[Saved entries]
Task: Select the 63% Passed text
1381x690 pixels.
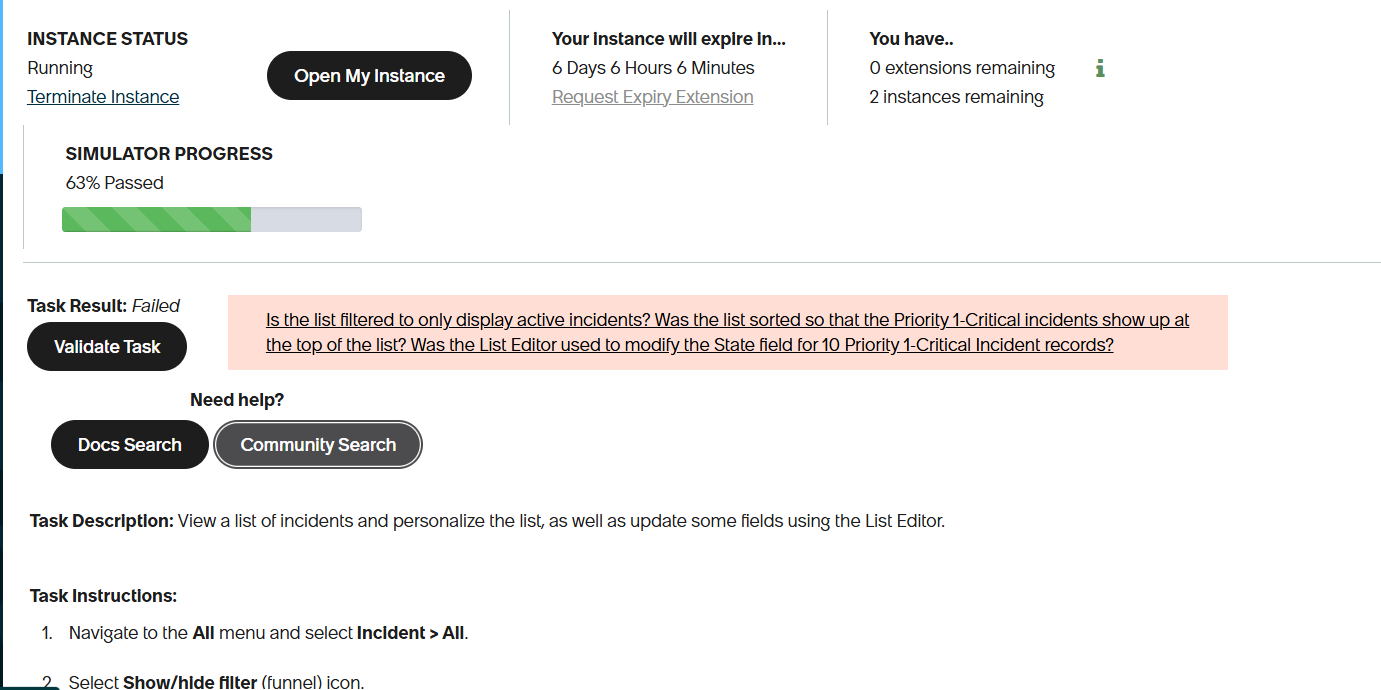Action: [x=114, y=183]
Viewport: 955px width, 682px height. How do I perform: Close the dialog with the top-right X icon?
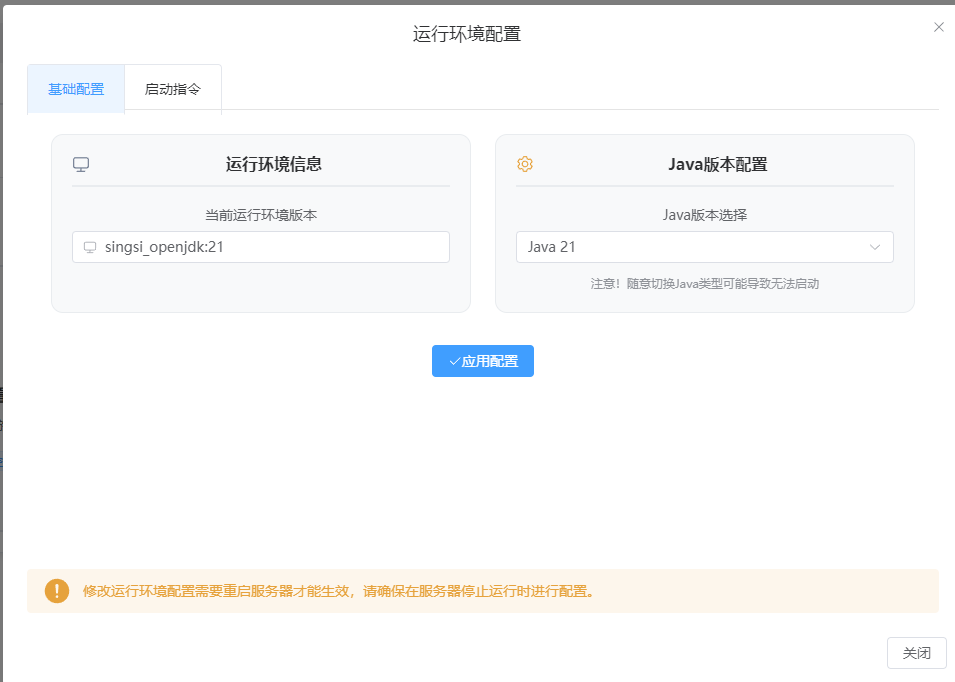(938, 27)
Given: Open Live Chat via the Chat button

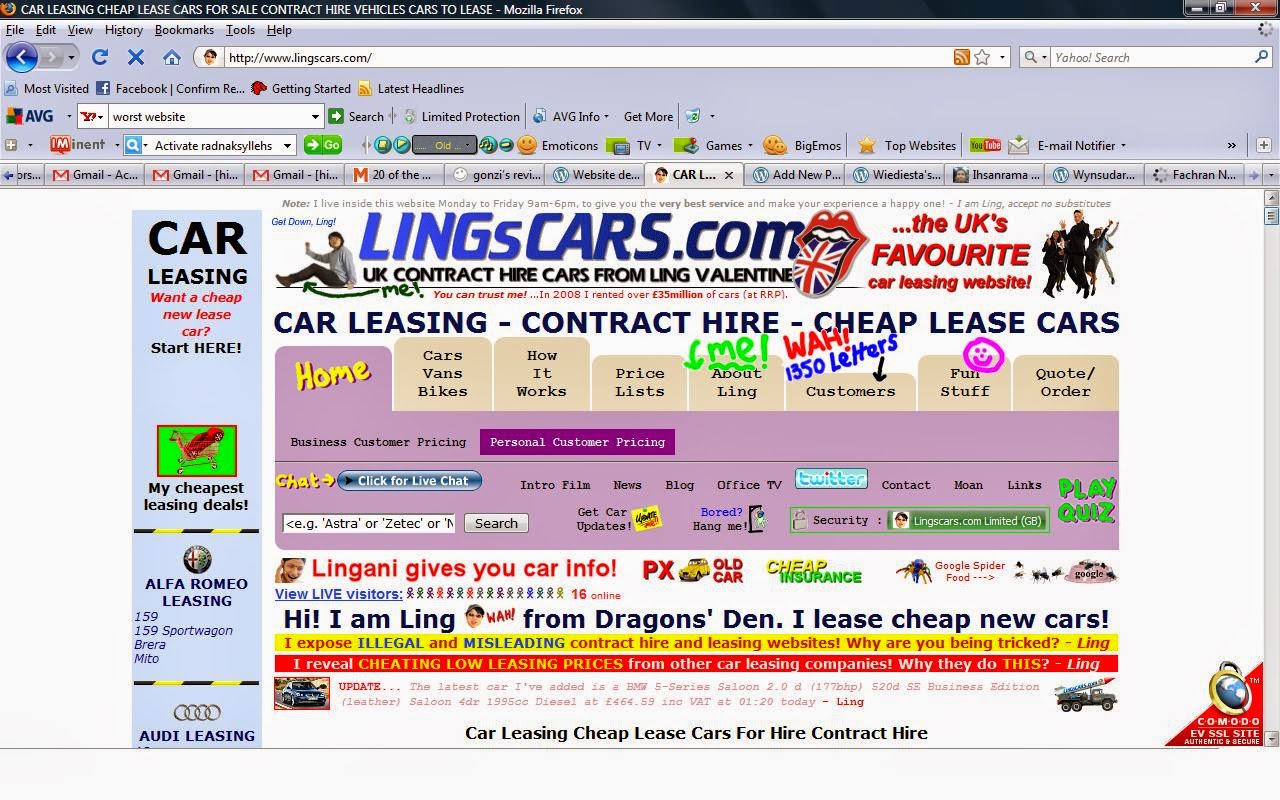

_Prompt:_
Beginning with the line that contains "1381x690 pixels." and ending with the last line of the data, restate each line word for word. Exclude the pictures.

_Response box:_
1381x690 pixels.
Action: [x=114, y=183]
Viewport: 955px width, 682px height. How do I perform: Close the dialog with the top-right X icon?
(938, 27)
Given: Open Live Chat via the Chat button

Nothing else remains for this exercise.